UBS, Switzerland's largest bank, in February acknowledged that it helped U.S. clients conceal assets from the U.S. government. It agreed to pay a $780 million fine and identify some of its American clients.
But U.S. authorities are still going after the Swiss bank, seeking to access the data of another 52,000 Americans they say are hiding about $14.8 billion in Swiss bank accounts.
"We are developing John Doe summonses on other banks," Daniel Reeves, an agent with the IRS' Offshore Compliance division, told Reuters on the sidelines of a conference in Miami on offshore finance.
He was referring to the kind of subpoena filed by the IRS against UBS seeking to force the bank to turn over the names of clients suspected of evading U.S. taxes.
Reeves declined to say which, or how many, other banks could face cases filed by the IRS, but he confirmed the entities being investigated were foreign-based like UBS.
"We have identified other offshore banks that are engaged in similar activities," he earlier told the conference.
On April 2, U.S. authorities arrested and charged an accountant in Florida in the first of what they said could be a series of tax evasion prosecutions of American clients of UBS.
Almost two weeks later, a wealthy Florida yacht broker pleaded guilty to using an account with UBS to hide more than $3 million in assets from the U.S. government.
$100 BILLION EACH YEAR
The IRS has pushed ahead with the prosecutions at a time when political leaders both in the United States and elsewhere are calling for a crackdown on tax havens and offshore centers where individuals and companies can hide away funds.

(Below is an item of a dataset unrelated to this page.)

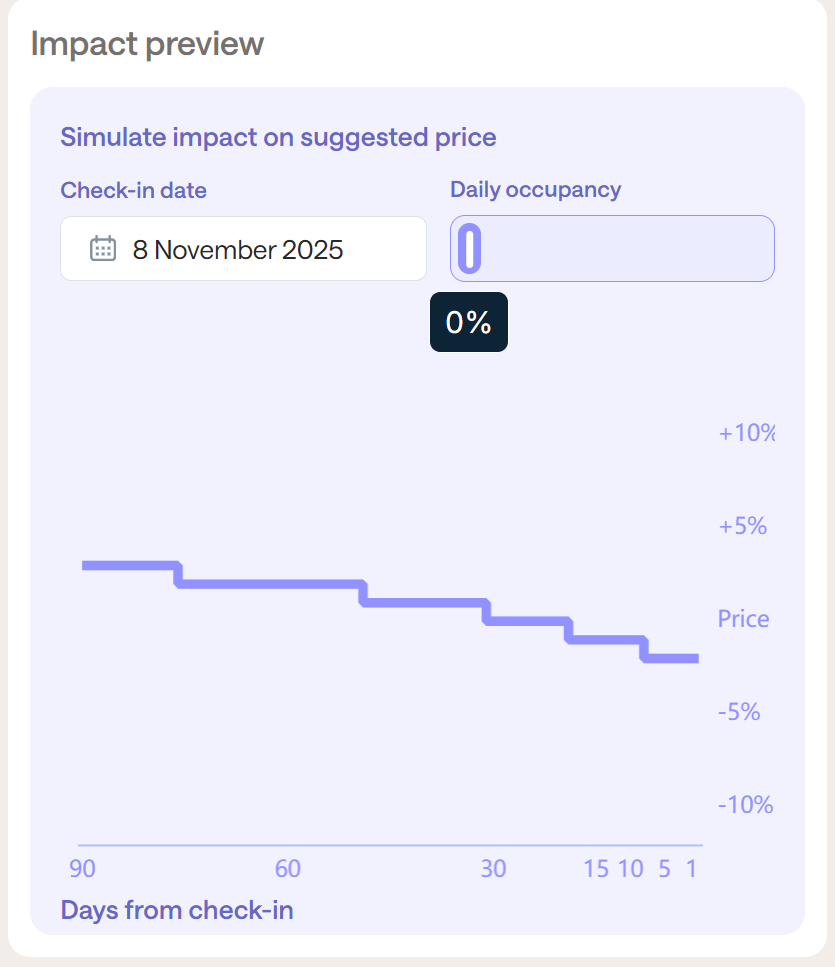Click the +10% label on the price axis

point(747,433)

"In the U.S., we're losing about $100 billion a year, because of tax evasion and other abusive practices," Robert Roach, counsel and chief investigator for the U.S. Senate Permanent Subcommittee on Investigations, said at the Miami conference.
This Senate subcommittee has been lobbying for more aggressive official action against tax havens and tax evasion, which Roach described as a "rats' nest of problems".
Switzerland, which is seeking to defend its long-standing tradition of strict bank secrecy, asked the United States at the weekend to drop the case against UBS in return for a new tax accord the two countries are about to negotiate.
Swiss President Hans-Rudolf Merz said the request was made to U.S. Treasury Secretary Timothy Geithner on the sidelines of the International Monetary Fund's semi-annual meetings in Washington.